Because the company must earn enough profit during an upward cycle,
to possibly achieve Davis double play.
The quantitative indicator I choose for company quality is ROIC.
By comparing the company’s normal ROIC values to determine quality.
This step may exclude over 80% of companies.
Part Two,
Valuation.
Valuation is second only to company quality in importance.
If a company is bought incorrectly, it will go to zero,
if bought expensively, holding long enough might still make money.
However, valuation itself is also a difficult world.
Therefore,
I do not intend to perform precise valuation on a company,
but to estimate using some quantitative methods.
Judging that the company is in an undervalued zone is sufficient.
And also providing a reasonable range,
which gives a rough estimate of future stock price potential.
This step will also exclude many companies that passed the first step.
Of course, during bear markets, more companies qualify,
and during bull markets, the number sharply decreases.
Part Three,
Marginal changes.
Can companies that meet parts one and two be bought?
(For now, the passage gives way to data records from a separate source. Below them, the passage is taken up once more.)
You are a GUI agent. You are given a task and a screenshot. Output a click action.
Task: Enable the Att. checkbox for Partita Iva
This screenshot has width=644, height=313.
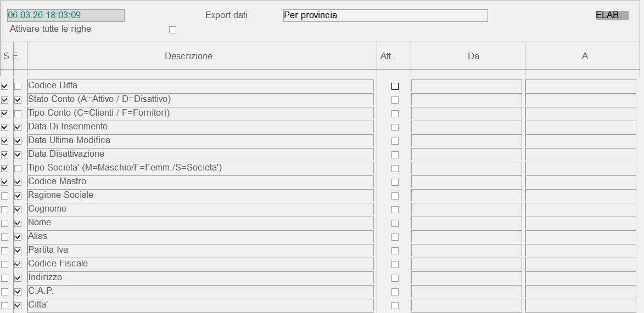point(395,251)
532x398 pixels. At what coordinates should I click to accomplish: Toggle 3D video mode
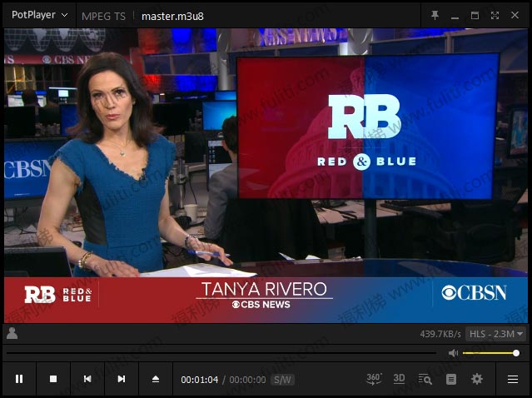pyautogui.click(x=399, y=379)
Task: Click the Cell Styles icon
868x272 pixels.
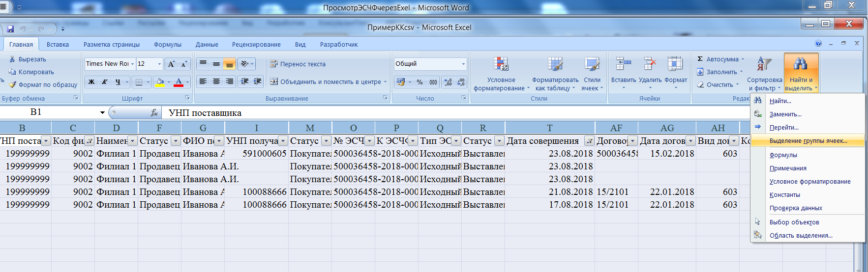Action: pos(592,64)
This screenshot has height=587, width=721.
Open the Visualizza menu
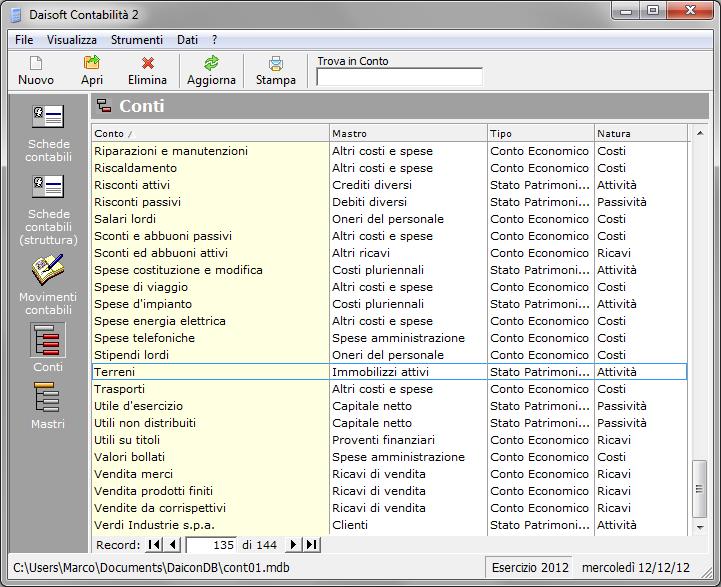click(x=72, y=40)
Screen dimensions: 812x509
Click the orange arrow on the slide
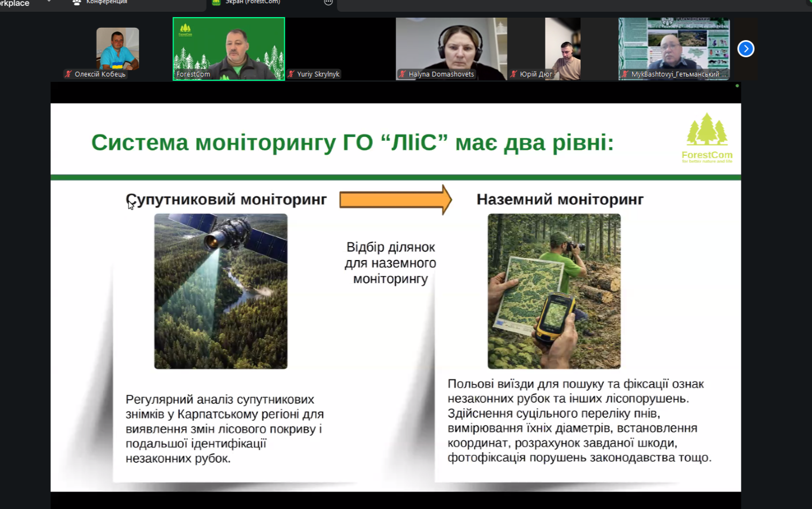(x=395, y=200)
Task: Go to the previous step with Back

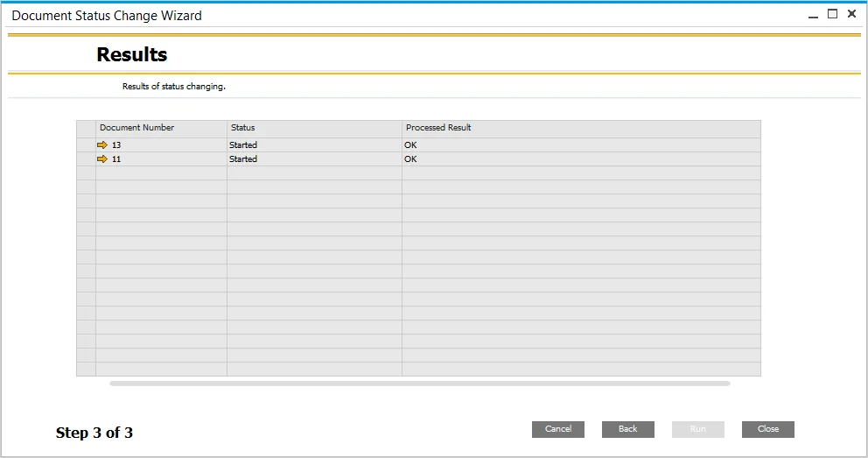Action: [x=627, y=429]
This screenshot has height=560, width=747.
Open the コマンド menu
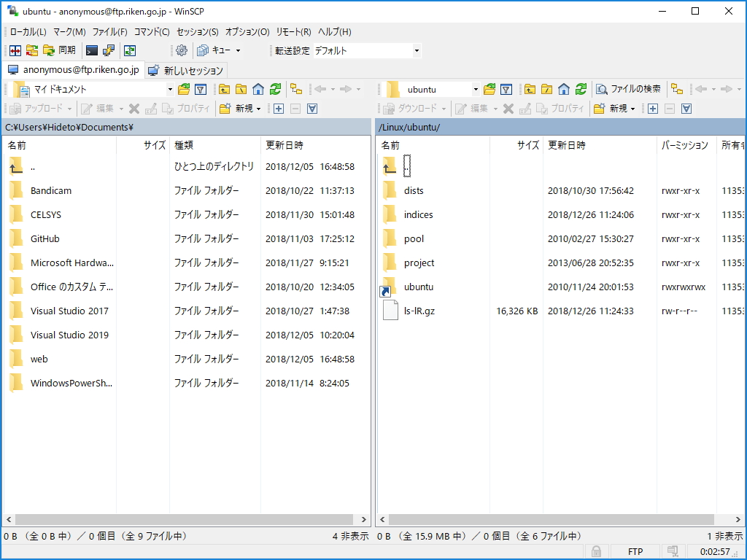pyautogui.click(x=150, y=31)
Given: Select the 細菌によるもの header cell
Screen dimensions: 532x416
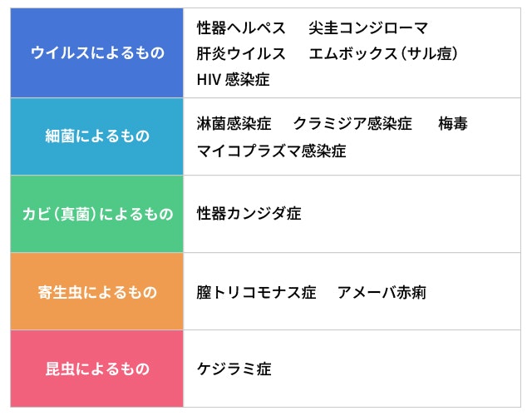Looking at the screenshot, I should click(x=96, y=136).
The answer is no.
Because the above parts are based on your own assessment.
If after your evaluation you think the company is undervalued,
and you buy in expecting it to rise,
this is a common mistake made by most people in the market,
including myself before.
But medium-term speculation is not long-term investing.
If it’s a company you truly understand,
and you can ensure principal safety and satisfactory returns,
then naturally, buy more as prices fall,
gradually increasing positions,
and the final return depends on your purchase cost.
But the requirements for company quality and valuation,
and your understanding of the company,
are very high.
Good investment opportunities are hard to find,
most people are incapable of value investing.
So,
when should you buy in medium-term speculation? It’s when the marginal changes for the better appear,
when profit-taking is cleared,
and when the buying force surpasses the selling force.
Similarly,
the selling point is when a bad marginal change occurs in a reasonably above valuation zone,
signs of loosening chips appear,
and the selling force surpasses the buying force.